Business Process Workflow

Business process, or workflow as some may call it, is anything but thrilling to most people but for us, it’s a passion. We’ve been making money for almost 20 years automating business processes using various technologies. While building CX2, we decided to take our experience in solving business problems and implement a flexible and simple, yet powerful workflow engine. This provides flexibility while trusting the people and the process. Our general approach is to ‘trust and verify’ vs. ‘automate and forget’.

CX2: Processes with Common Sense

Traditionally, technology was used to build processes based on contingencies that rarely happen.  This tends to overcomplicate the items that happen regularly. We’ve seen it enough to know that we could do it better by trusting that you know how to do your job. In CX2 we do exactly this while making the process accessible and simple for all users involved.

Municipality Form Statuses

Below is an example of statuses for a sample form in CX2. Each status represents a possible step in the process.

New Residential Structure Form in CX2
 

Form Design Processes

Our process starts with form designs in CX2 and each form design can have its own unique process. Each step in the process is called a “Status”.  It controls many of the available options for that form while it remains in that status. As an example, if a form is in a status of “Plan Review” we may want to limit the applicant’s ability to change the form or make a payment.

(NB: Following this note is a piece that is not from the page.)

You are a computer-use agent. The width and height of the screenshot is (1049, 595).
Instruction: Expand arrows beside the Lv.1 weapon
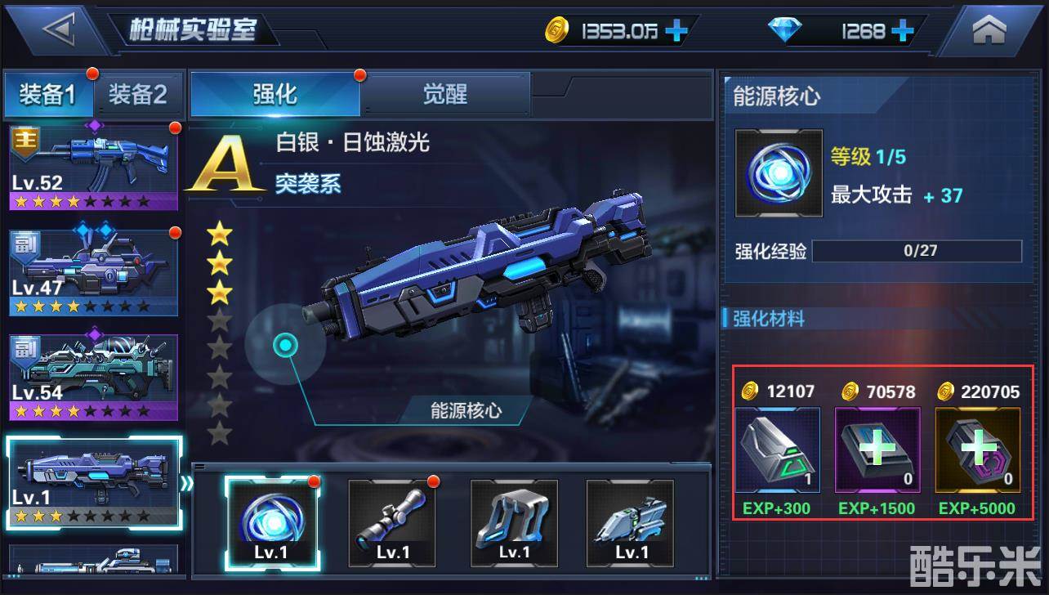point(187,482)
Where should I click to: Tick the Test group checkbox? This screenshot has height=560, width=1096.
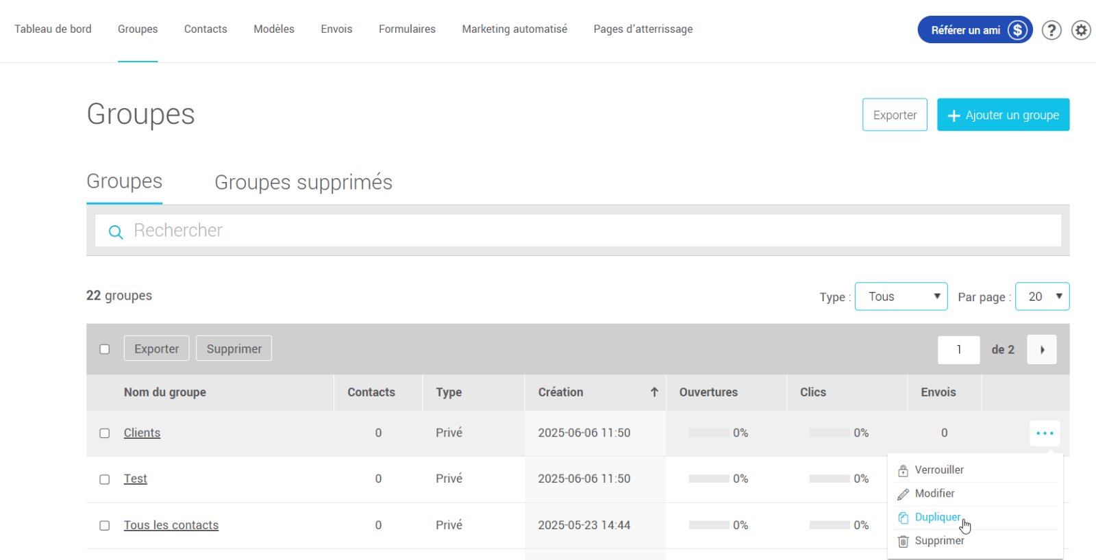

While a status of “Issued” may enable payments, but limit the ability of the form submitter to make changes to the form.

Process Owners

Regardless of what options are set for the status, a group is assigned to the form. This group is responsible for the form while it remains in the status. We call this group the “Process Owners”. The process owner is responsible for that form while it remains in that status. The process owner may then, at any time, change the status to what they feel is the next logical status for that form, without having a predefined path. This is commonly referred to as a state machine process. This process-type empowers the process owner (who knows their job best) to work the item as they deem necessary.  It allows the Process Owners to deal with any inconsistencies or variations, without overly complicating the application or the “process.”

Below is an example of some of the form settings available for a status in CX2.

CX2 Application Review
The drawback to this approach is that any process owner assigned could possibly skip steps or work around the process. Sure, this could happen but it could also happen with a predefined path or workflow as well. Our solution: an audit trail. CX2 logs every interaction with status updates as part of the form history. Any time a process owner updates a status, then who, what, when, and why is recorded. Ultimately, if somebody isn’t doing their job correctly, it’s logged and will be observed by others including their supervisors. Existing policies and procedures do not always need to be implemented via software when ultimately humans can make the right decisions while being held accountable.

Below is an example of the form review section of a form in CX2. This section is only displayed to the “Process Owner.”

CX2 Form
Below is the status selector being used. The “Process Owner” chooses the appropriate status, while adding notes which are included in messaging as well as the history of the form.

CX2 Status
Below is an example of the status history for a form in CX2.

CX2 Form History
Our goal in CX2 is not to automate people out of the process or to think for them. Ultimately, our goal is to make it easier for staff members to do their job; not for the software to do 100% of their job for them. This means a simpler process which can be deployed quickly and also be maintained or updated by the customer, without incurring additional costs or delaying deployments for months or even years. With this approach, we are able to get customers deployed in 7 weeks or less without charging a dollar for onboarding costs.